Uptodai.com - Surat Izin Mengemudi (SIM) merupakan dokumen wajib yang harus dimiliki setiap pengemudi kendaraan bermotor di Indonesia. Untuk para pengendara mobil, kepemilikan SIM A adalah bukti kompetensi resmi yang menunjukkan bahwa seseorang layak mengoperasikan kendaraan di jalan raya.

Masa berlaku SIM A sendiri hanya lima tahun dan harus diperbaharui secara berkala. Penting bagi masyarakat untuk mengetahui rincian biaya resmi bikin SIM A, baik untuk pembuatan baru maupun perpanjangan, agar terhindar dari praktik percaloan yang merugikan.

Pengemudi yang kedapatan tidak memiliki SIM A saat pemeriksaan oleh petugas berwenang akan dikenakan sanksi tilang. Hal ini diatur tegas dalam Undang-undang Nomor 22 Tahun 2009 tentang Lalu Lintas dan Angkutan Jalan (UU LLAJ).

Tarif Resmi Pembuatan dan Perpanjangan SIM A

Pemerintah telah menetapkan tarif baku untuk pengurusan SIM di seluruh wilayah Indonesia. Penetapan biaya ini mengacu pada Peraturan Pemerintah (PP) Nomor 76 Tahun 2020 mengenai Penerimaan Negara Bukan Pajak (PNBP).

Kasubdit Regident Ditlantas Polda Jateng, AKBP Prianggo Malau, menegaskan bahwa tarif resmi ini berlaku seragam secara nasional dan tidak mengalami kenaikan per Januari 2026.

Rincian biaya resmi bikin SIM A (termasuk SIM A Umum) yang ditetapkan oleh pemerintah adalah sebagai berikut:

Biaya PNBP SIM A Tahun 2026

  • Pembuatan SIM A Baru: Rp 120.000
  • Perpanjangan SIM A: Rp 80.000

Tarif ini merupakan biaya pokok yang dibayarkan ke kas negara sebagai PNBP. Penting untuk dicatat, biaya tersebut belum mencakup beberapa komponen lain yang menjadi syarat mutlak dalam proses pengurusan SIM.
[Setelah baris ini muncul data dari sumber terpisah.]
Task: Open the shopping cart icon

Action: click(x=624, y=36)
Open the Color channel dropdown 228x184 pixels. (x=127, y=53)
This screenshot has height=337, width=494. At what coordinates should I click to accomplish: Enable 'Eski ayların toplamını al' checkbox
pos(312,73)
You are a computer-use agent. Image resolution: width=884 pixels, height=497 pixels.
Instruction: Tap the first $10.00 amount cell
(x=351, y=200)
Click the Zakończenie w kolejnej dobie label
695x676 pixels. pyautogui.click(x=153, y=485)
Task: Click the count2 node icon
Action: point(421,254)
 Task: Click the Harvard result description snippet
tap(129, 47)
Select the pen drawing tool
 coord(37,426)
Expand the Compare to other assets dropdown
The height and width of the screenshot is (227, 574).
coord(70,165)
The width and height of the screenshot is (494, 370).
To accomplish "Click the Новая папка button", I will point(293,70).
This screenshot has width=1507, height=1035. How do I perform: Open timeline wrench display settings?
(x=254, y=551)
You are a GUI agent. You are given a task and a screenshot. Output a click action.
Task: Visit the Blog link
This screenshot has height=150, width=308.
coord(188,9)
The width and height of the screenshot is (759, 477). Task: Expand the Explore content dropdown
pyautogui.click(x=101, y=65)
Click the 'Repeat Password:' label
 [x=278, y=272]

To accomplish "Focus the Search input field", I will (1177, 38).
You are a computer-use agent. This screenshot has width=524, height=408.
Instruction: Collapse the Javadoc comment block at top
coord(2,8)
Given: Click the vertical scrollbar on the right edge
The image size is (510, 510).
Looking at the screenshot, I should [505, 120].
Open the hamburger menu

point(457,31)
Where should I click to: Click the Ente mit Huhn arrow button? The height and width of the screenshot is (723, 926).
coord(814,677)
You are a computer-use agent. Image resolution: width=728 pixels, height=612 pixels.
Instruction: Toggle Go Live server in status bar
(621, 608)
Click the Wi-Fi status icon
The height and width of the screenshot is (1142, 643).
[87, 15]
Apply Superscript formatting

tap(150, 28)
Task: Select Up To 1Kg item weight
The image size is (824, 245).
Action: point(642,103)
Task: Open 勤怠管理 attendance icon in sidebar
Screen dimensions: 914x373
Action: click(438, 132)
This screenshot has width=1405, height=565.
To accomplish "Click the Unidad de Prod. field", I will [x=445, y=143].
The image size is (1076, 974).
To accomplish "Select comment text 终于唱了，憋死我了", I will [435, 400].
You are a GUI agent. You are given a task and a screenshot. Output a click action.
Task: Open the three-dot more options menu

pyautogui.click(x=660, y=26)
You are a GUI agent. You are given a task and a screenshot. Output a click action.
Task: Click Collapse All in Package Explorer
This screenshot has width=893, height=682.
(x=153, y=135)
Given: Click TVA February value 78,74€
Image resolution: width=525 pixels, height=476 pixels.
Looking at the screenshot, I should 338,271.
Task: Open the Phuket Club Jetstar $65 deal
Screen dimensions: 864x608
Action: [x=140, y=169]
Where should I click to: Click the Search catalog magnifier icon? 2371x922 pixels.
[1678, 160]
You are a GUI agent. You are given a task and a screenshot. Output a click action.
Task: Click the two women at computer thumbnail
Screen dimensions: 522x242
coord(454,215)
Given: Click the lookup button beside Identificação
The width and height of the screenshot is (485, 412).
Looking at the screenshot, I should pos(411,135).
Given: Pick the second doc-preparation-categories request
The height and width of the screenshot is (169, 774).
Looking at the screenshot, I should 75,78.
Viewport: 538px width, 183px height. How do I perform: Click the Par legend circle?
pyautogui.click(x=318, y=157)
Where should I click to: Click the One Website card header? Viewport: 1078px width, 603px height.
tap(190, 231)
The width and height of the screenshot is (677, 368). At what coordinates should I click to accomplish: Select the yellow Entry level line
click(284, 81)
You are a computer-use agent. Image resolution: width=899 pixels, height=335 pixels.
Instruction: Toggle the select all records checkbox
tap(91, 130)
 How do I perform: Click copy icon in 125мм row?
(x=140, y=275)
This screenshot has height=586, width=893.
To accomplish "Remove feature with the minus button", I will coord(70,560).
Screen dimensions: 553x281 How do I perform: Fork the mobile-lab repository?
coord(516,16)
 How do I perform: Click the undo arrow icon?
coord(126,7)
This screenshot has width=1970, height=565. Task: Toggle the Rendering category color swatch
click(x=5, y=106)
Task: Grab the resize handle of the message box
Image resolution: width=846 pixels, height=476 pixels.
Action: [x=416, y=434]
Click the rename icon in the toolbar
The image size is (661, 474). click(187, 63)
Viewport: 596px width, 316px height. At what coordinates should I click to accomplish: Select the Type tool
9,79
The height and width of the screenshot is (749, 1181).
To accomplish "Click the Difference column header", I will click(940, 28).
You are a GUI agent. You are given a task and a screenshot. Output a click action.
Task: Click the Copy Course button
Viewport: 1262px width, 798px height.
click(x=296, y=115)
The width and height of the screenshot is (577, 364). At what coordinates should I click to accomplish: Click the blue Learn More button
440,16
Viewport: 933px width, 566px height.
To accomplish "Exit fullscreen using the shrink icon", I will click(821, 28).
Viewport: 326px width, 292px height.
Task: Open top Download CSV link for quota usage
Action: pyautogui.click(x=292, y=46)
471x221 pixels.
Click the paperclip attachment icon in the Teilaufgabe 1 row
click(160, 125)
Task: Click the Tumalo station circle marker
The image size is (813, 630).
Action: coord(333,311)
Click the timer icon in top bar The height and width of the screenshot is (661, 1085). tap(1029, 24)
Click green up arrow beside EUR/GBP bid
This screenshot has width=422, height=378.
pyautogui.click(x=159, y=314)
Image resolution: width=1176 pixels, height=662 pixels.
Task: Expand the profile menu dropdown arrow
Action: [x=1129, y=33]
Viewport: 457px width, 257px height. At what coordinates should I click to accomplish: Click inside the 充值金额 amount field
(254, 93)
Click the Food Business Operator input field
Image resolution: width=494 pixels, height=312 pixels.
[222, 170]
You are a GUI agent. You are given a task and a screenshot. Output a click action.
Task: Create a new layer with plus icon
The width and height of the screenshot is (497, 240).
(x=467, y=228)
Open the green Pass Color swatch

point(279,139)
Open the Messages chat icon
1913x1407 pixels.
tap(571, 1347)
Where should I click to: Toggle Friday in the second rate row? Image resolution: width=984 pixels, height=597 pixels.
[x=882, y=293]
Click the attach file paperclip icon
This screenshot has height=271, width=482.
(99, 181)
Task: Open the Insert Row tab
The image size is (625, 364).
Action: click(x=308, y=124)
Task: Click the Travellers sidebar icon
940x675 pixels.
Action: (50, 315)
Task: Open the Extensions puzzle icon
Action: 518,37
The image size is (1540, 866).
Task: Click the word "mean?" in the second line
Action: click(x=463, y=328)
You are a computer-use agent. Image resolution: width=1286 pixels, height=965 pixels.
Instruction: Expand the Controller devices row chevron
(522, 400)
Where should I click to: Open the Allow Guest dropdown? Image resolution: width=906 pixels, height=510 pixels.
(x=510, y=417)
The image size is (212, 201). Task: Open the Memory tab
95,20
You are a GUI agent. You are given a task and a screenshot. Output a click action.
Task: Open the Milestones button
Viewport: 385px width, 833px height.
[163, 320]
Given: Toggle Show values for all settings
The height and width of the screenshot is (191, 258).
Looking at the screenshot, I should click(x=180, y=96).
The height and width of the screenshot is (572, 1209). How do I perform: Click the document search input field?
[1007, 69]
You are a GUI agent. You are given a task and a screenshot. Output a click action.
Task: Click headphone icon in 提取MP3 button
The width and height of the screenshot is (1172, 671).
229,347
Waspada Biaya Tambahan dan Praktik Calo

Selain biaya PNBP yang sudah baku, pemohon SIM wajib menyiapkan dana tambahan untuk mengurus dua persyaratan penting, yaitu tes kesehatan dan tes psikologi.

Kedua tes ini harus dilakukan di klinik atau fasilitas kesehatan yang telah ditunjuk dan terakreditasi, yang umumnya berada di luar area Satuan Penyelenggara Administrasi SIM (Satpas).

Biaya untuk tes kesehatan dan psikologi bervariasi tergantung lokasi dan penyedia layanan, namun rata-rata berkisar antara Rp 50.000 hingga Rp 100.000 per jenis tes. Oleh karena itu, total biaya yang dikeluarkan pemohon akan sedikit lebih tinggi dari tarif PNBP yang tercantum.

Masyarakat diimbau keras untuk mengurus sendiri proses pembuatan atau perpanjangan SIM dan tidak menggunakan jasa calo. Selain melanggar hukum, penggunaan calo seringkali mematok harga yang jauh lebih tinggi tanpa menjamin kelulusan atau keabsahan proses.

Persyaratan Administrasi Lengkap Pembuatan SIM Baru

Prosedur pembuatan SIM baru diatur detail dalam Pasal 7 Peraturan Kepolisian (Perpol) Nomor 2 Tahun 2023. Persyaratan ini mencakup aspek usia, administrasi, kesehatan, dan kelulusan ujian praktik serta teori.

Salah satu syarat terbaru yang wajib dipenuhi adalah bukti kepesertaan aktif dalam program Jaminan Kesehatan Nasional (JKN) atau BPJS Kesehatan. Kebijakan ini merupakan langkah pemerintah untuk memastikan masyarakat memiliki akses perlindungan kesehatan.

Berikut adalah daftar lengkap persyaratan administrasi yang harus disiapkan pemohon:

Mengisi formulir pendaftaran secara manual atau menunjukkan bukti pendaftaran elektronik yang sudah terekam. Pemohon juga wajib melampirkan fotokopi e-KTP sebagai bukti identitas yang sah.

Selain itu, pemohon harus melampirkan fotokopi sertifikat pendidikan mengemudi dari sekolah yang terakreditasi. Sertifikat ini memiliki masa berlaku maksimal enam bulan sejak tanggal penerbitan.

Setelah semua dokumen administrasi lengkap, pemohon akan melalui proses perekaman sidik jari dan foto. Langkah terakhir adalah menyerahkan bukti pembayaran PNBP yang sudah dilakukan.